Assistants That Do More Than Answer Questions

Of course, we didn’t stop at summarization. We wanted agents that could take action. So we started building an LLM-based assistant embedded directly in the product. It could answer knowledge questions like “Why did this fail?” but also invoke real APIs to create users, delete records, or trigger escalations.

To build something reliable, we had to really understand how LLMs work. These models don’t have magical knowledge—they just predict likely sequences of text. They’re extremely good at pattern completion, but only as good as the inputs and context you give them. That’s why designing a robust retrieval layer was critical to everything we built.

Vectorization, Chunking, and Retrieval: The RAG Core

Our assistant was based on a RAG (Retrieval-Augmented Generation) architecture. That meant the model didn’t just rely on what it was trained on—it needed to pull real-time, relevant context from our internal docs and knowledge base.

The chunking strategy turned out to be one of the most important design decisions. When using a retrieval-based approach, we first need to split large documents—like internal product manuals or system docs—into smaller pieces (or “chunks”) that can be indexed and searched efficiently. 

At first, we tried using fixed-size chunks—just slicing text every few hundred tokens—but that led to context fragmentation. Key information was often split across chunks, making it hard for the model to find complete answers. To address that, we moved to a hierarchical chunking strategy: small, focused chunks were still used for precise retrieval, but during answer generation, we passed the larger “parent” chunk that contained the small one along with surrounding context. This gave the model more of the surrounding page or section to work with—often the difference between a vague answer and a useful one.

Later, we explored Anthropic’s “Contextual Chunking” approach. According to Anthropic’s research it increases the accuracy by 5-7% —a big lift when you’re running this at scale. The idea was to take each small chunk and enrich it with page-level metadata and context before embedding it.

Evaluation Is Everything

Our first version of the assistant looked good, but something felt off. The answers were inconsistent. We had no way to say whether it was improving or regressing. That’s when we decided we needed a full evaluation pipeline.
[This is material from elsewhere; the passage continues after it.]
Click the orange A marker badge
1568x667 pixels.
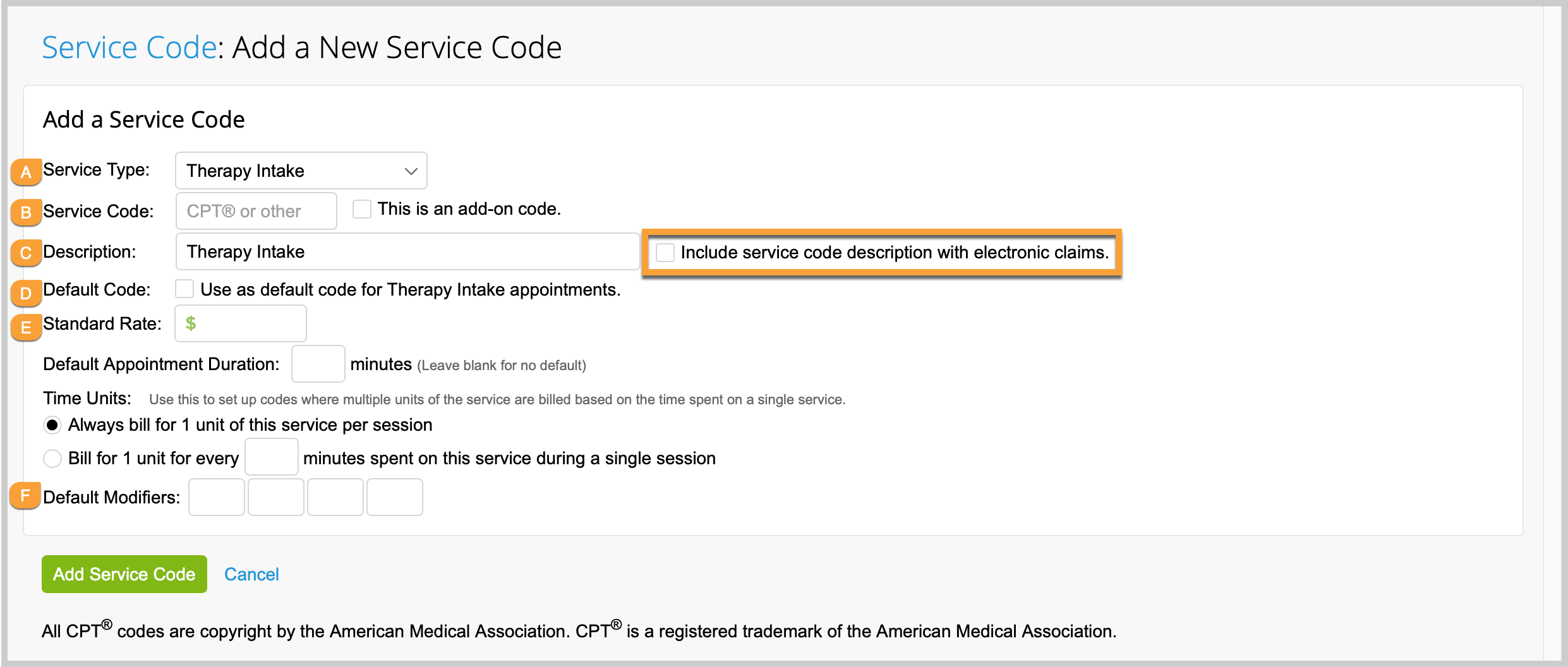tap(26, 172)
We initially asked internal experts to write question-answer pairs. It worked to a point—but didn’t scale. So we flipped it. We gave the LLM internal documentation and asked it to generate questions and answers itself. Since this was a linguistic task, not a knowledge one, the model did a great job. We then reviewed and filtered that dataset with experts.

From there, every pull request and commit ran against that dataset. We tracked several key metrics: 

  • Did the answer cite the correct document? 

  • How much of the expected answer did the response actually cover? 

  • Did the output match the structure and tone of expert-written answers? 

If a change didn’t outperform our baseline on those metrics, it didn’t make it in––eliminating guesswork altogether.

Choosing Tools Over Black Boxes

One of the most important lessons I’ve learned: black-box copilots are hard to trust, and even harder to debug. If something breaks, you have no idea why, and that’s why we took a toolkit approach at CyberArk, instead.

We used AWS Bedrock for orchestration and open-source libraries like RAGAS for evaluation. This gave us control over every part of the system—parsing, chunking, embedding, retrieval, generation. We could tune it, swap out parts, and understand the impact of every change.

For example, we were able to benchmark smaller models and see they performed just as well as larger ones—saving us significant compute cost. But we never would have caught that if we didn’t have a strong evaluation in place.

This work wasn’t about building something flashy. It was about building something real—and being able to prove it. Every part of the pipeline—chunking, prompting, retrieval, evaluation—was tuned, tested, and improved incrementally.

The biggest takeaway? If you want AI agents that actually work, you need more than a good prompt. You need visibility, metrics, and ownership of your entire architecture. Otherwise, you’re not deploying assistants—you’re crossing your fingers.